Supplied material —

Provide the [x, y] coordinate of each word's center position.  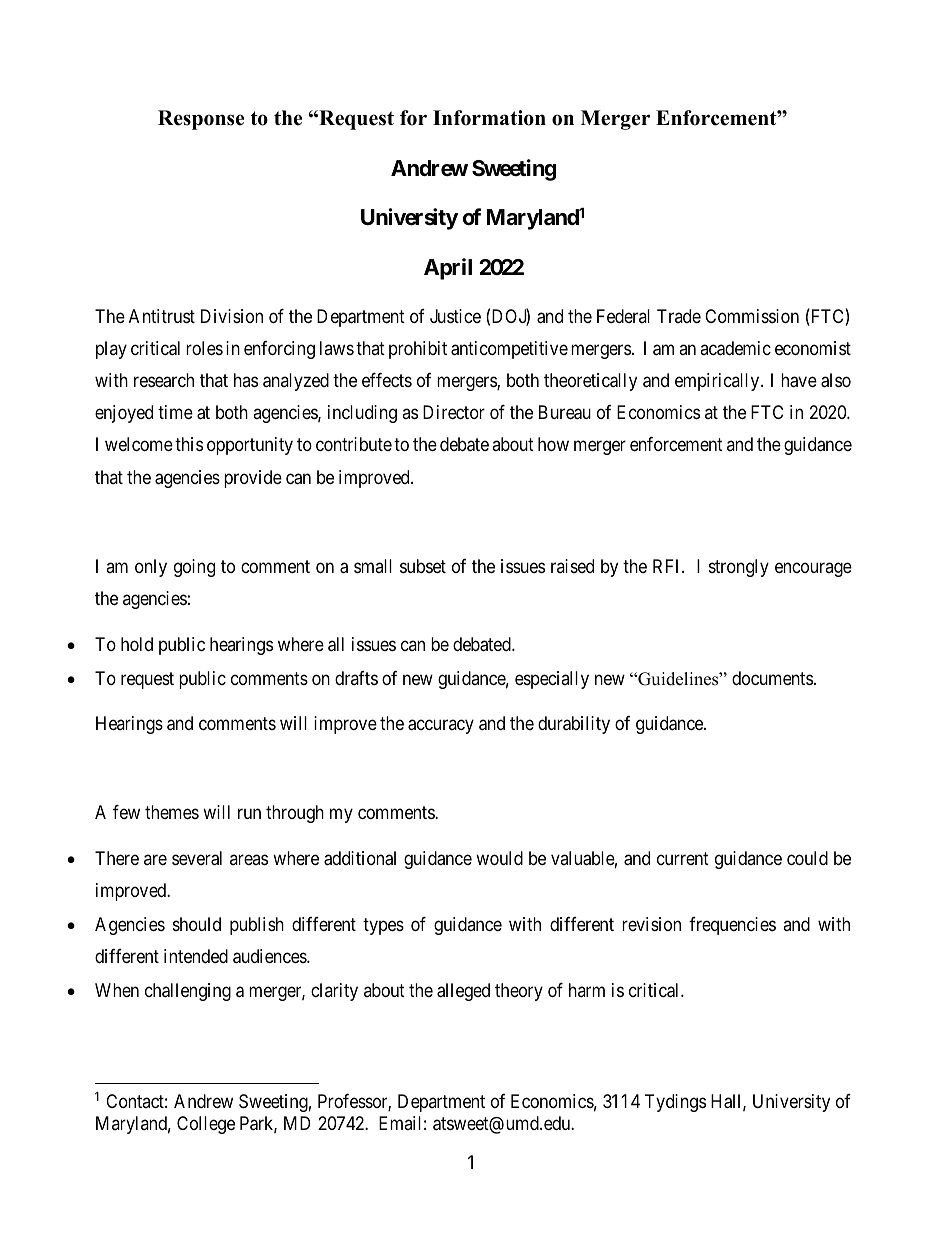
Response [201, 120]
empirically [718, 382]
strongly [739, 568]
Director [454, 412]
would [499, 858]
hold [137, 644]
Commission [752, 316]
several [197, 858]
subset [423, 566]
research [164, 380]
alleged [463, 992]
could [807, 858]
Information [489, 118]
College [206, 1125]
---
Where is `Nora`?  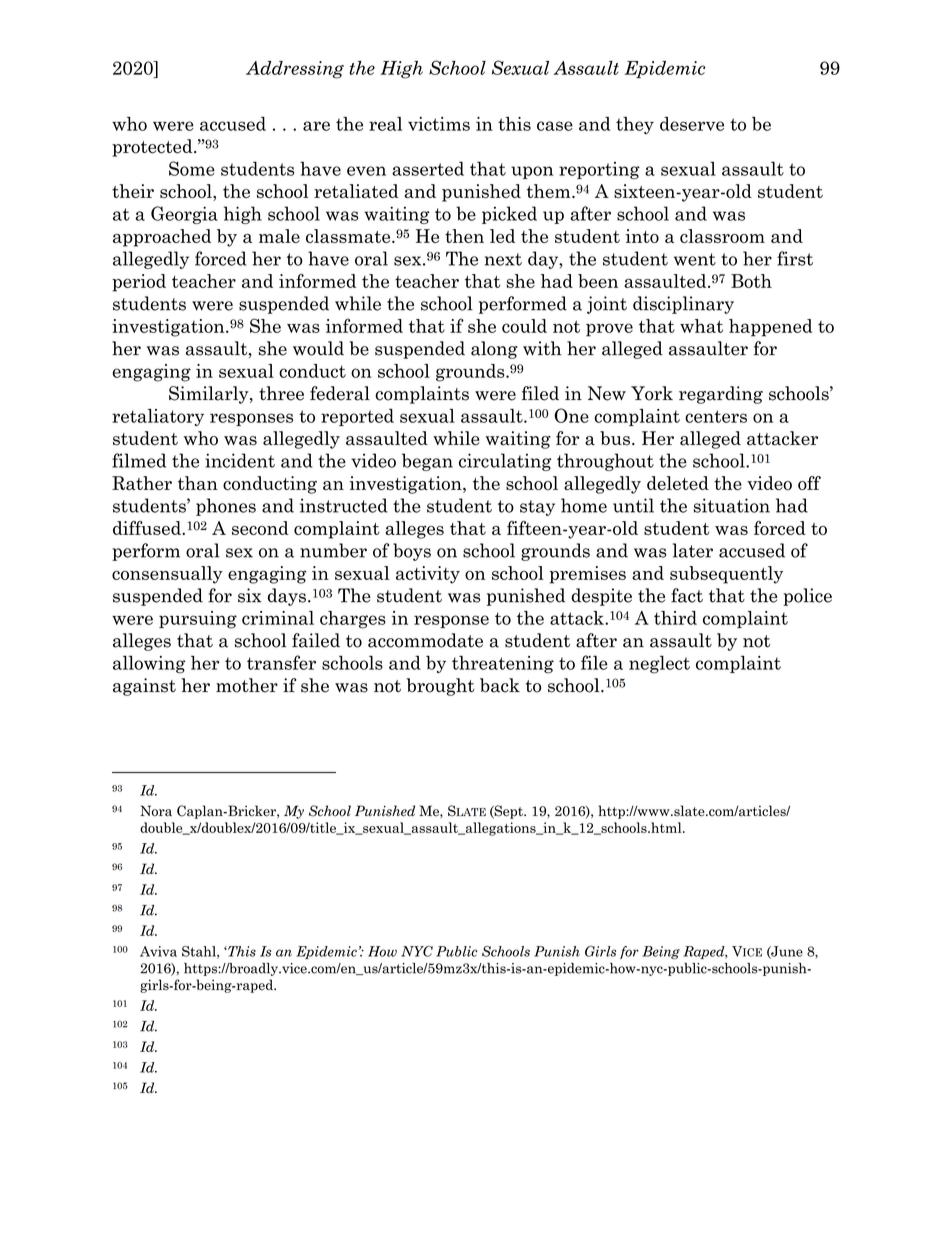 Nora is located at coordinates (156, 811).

Instructions for the task — Please rewrite the records starting at the line that contains "empirically [718, 382]" and ending at the line that contains "College [206, 1125]", both lines included. Keep each word, and scale its coordinates by 1.9, rounding to whole numbers with halves going up.

Answer for the task —
empirically [1364, 726]
strongly [1404, 1079]
Director [863, 783]
would [948, 1630]
hold [260, 1224]
Commission [1429, 600]
several [374, 1630]
subset [804, 1075]
research [312, 722]
alleged [880, 1885]
could [1533, 1630]
Information [929, 224]
College [391, 2138]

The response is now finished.